(ABC News) It’s important to make a good first impression — whether you’re on a first date, interviewing for a job or running to be vice president of the United States. And the two men who recently joined the Republican and Democratic presidential tickets have made very different first impressions.
According to 538’s new polling average of Minnesota Gov. Tim Walz’s favorable and unfavorable ratings, the Democratic candidate for vice president has an unusual quality for a modern politician: He’s well liked. As of Aug. 15 at 1 p.m. Eastern, 38 percent of Americans have a favorable opinion of him, and 33 percent have an unfavorable opinion of him.

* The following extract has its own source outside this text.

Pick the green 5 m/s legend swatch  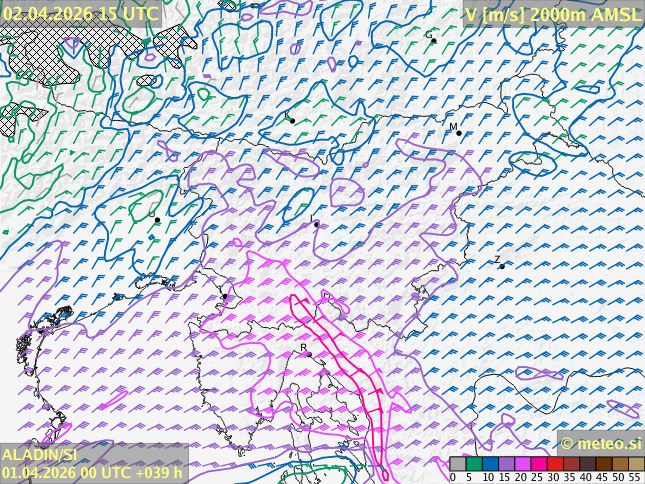473,464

Democrats’ initial branding of Walz — as a paternal former teacher, coach and National Guardsman — seems to have caught on, especially immediately after he was announced as Vice President Kamala Harris’s running mate, when multiple polls found him with a double-digit positive net favorability rating (favorable rating minus unfavorable rating). Since then, his unfavorable rating has risen a bit faster than his favorable rating as Republicans have accused him of exaggerating his military service, but he still has a solid +5-point net favorability rating on average.

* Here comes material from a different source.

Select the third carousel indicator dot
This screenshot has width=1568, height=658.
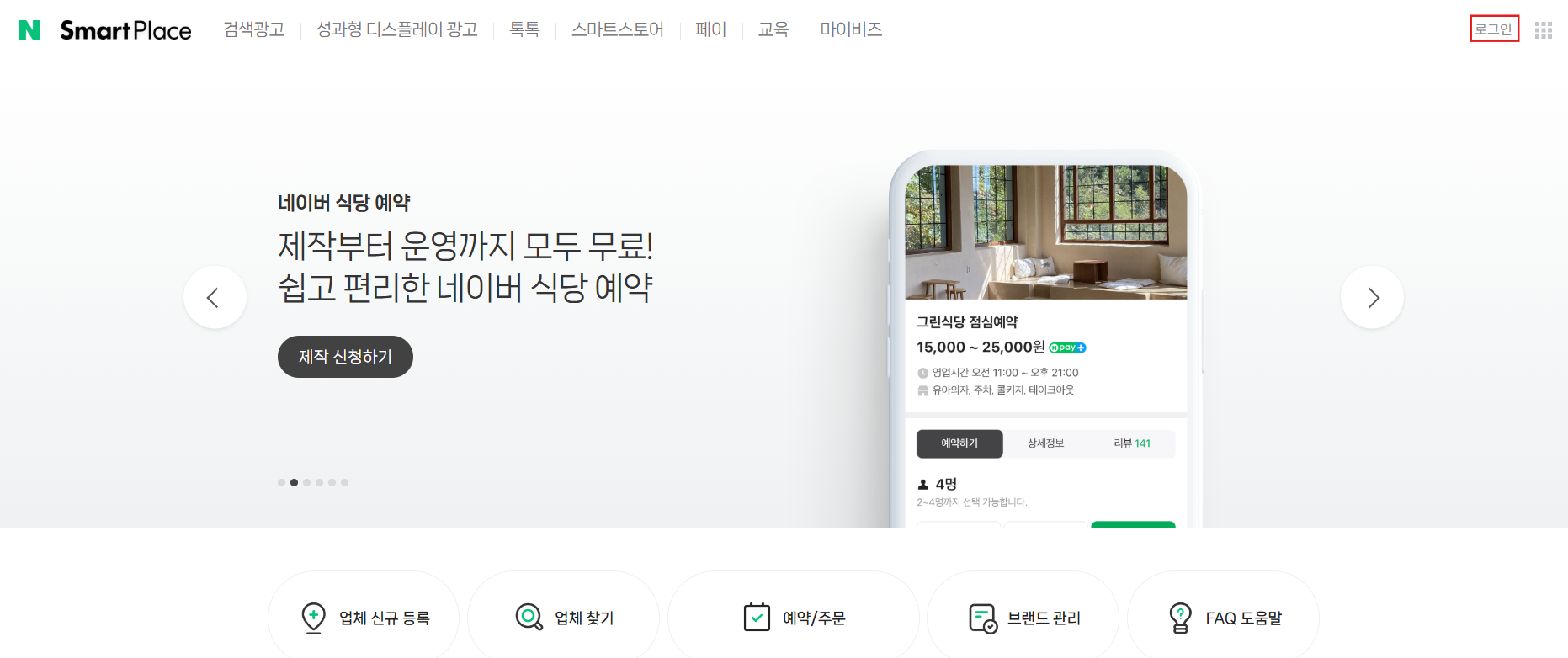(306, 483)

By contrast, Americans aren’t vibing with the Republican vice-presidential nominee. On average, only 33 percent have a favorable opinion of Sen. JD Vance, while 42 percent have an unfavorable one.
Americans were cool toward Vance from the start: Three days* after he was announced as former President Donald Trump’s running mate, his net favorability rating was -3 percentage points (26 percent favorable, 29 percent unfavorable). But since then, he has faced a rash of bad headlines about his past comments calling Harris a “childless cat lady,” his past support for a national abortion banand even a baseless internet rumor about having sex with a couch. The poor rollout pushed his net favorability rating down even further, to -9 points.
But, at the end of the day . . .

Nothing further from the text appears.